**What to do:** Below are the records; count the lines that include the string "header" and give only that number.

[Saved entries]
• • •

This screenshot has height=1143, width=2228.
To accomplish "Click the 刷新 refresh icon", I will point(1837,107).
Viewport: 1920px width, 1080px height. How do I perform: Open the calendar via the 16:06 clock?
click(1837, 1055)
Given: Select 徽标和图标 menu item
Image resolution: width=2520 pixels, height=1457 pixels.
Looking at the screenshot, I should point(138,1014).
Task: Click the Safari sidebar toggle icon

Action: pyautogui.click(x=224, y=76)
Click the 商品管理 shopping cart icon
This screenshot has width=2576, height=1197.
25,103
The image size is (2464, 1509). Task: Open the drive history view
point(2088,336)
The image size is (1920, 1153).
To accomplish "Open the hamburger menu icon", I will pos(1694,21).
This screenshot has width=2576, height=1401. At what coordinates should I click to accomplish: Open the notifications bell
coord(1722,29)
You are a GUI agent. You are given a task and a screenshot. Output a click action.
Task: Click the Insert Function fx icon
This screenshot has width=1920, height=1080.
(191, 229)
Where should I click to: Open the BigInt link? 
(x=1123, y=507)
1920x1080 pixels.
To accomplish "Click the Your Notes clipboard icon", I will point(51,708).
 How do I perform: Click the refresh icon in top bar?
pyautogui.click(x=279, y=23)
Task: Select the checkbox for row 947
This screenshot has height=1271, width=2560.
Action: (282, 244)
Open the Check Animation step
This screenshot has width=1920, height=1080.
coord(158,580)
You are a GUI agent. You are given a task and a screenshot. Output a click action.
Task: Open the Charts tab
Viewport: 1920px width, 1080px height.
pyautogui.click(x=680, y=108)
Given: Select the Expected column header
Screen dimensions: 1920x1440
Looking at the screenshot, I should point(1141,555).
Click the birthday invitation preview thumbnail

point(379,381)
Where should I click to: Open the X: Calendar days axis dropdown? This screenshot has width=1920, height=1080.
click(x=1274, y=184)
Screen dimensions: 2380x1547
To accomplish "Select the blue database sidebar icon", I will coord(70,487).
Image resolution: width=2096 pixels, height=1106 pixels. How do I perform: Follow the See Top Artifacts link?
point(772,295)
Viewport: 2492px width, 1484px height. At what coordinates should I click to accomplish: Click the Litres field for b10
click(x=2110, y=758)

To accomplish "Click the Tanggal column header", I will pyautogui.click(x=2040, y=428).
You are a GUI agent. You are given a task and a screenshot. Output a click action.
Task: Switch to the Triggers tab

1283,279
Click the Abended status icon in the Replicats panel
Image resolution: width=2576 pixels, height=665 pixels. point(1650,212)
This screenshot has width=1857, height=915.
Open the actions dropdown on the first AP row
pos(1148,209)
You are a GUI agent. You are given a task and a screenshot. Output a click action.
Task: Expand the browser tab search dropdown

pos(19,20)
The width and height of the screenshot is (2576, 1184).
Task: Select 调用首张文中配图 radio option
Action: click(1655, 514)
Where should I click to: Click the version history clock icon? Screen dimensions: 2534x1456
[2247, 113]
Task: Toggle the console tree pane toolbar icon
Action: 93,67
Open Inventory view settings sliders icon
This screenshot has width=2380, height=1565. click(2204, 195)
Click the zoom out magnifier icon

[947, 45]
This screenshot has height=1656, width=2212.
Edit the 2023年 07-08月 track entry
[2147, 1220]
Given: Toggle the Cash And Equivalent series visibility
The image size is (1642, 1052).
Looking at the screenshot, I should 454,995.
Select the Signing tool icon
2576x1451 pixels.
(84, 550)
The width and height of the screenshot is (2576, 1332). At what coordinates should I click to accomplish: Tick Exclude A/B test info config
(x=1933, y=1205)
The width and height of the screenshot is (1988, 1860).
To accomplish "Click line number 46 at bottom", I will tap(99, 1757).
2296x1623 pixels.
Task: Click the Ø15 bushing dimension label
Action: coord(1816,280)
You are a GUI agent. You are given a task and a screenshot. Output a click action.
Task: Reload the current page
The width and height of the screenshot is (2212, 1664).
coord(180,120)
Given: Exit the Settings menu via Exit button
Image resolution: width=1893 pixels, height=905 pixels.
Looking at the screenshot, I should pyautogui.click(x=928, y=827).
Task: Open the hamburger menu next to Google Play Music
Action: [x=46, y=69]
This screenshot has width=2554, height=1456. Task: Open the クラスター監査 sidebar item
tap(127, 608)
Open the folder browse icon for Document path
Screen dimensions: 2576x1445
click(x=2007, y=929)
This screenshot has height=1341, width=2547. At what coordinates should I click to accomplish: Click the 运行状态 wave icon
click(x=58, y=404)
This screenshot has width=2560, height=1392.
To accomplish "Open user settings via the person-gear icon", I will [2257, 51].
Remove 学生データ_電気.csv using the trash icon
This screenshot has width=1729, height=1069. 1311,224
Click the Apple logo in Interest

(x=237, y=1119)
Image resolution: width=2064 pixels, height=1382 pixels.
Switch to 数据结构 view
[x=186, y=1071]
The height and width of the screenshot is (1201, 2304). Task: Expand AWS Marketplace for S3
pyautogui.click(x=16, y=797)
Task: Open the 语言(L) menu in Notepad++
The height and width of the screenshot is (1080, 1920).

• • •

**Result of the task:** 2